Task input:
+--
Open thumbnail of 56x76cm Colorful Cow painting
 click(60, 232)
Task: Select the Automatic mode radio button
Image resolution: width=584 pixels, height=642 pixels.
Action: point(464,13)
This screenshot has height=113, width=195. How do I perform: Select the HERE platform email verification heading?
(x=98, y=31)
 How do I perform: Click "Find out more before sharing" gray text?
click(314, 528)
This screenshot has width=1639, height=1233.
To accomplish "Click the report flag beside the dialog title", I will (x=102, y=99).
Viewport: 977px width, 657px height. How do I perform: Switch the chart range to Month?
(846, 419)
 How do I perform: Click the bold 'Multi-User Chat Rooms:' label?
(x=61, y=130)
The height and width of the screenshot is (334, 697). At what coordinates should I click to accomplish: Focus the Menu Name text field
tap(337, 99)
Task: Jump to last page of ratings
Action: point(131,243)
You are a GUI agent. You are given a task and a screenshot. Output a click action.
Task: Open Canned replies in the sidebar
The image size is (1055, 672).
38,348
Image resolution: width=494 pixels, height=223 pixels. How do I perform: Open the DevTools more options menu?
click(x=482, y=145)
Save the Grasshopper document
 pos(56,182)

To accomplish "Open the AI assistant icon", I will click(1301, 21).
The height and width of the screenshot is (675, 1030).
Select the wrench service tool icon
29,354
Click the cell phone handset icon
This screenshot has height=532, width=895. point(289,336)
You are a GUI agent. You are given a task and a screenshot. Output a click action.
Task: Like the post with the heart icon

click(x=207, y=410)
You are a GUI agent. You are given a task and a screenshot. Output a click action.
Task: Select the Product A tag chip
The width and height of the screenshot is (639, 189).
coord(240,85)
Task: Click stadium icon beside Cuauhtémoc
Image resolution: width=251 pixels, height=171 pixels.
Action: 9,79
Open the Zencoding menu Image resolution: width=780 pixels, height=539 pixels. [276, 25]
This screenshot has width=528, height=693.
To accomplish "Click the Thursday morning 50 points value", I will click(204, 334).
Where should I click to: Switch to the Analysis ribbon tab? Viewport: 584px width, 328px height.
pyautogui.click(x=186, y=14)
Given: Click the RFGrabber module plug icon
+--
How to complete this task: Print nothing but the lines from the line with "Image resolution: width=251" to the last line of the records above. Both of those lines count.

Response for this exercise:
Image resolution: width=251 pixels, height=171 pixels.
Action: 9,79
Open the Zencoding menu Image resolution: width=780 pixels, height=539 pixels. [276, 25]
This screenshot has width=528, height=693.
To accomplish "Click the Thursday morning 50 points value", I will click(204, 334).
Where should I click to: Switch to the Analysis ribbon tab? Viewport: 584px width, 328px height.
pyautogui.click(x=186, y=14)
Given: Click the RFGrabber module plug icon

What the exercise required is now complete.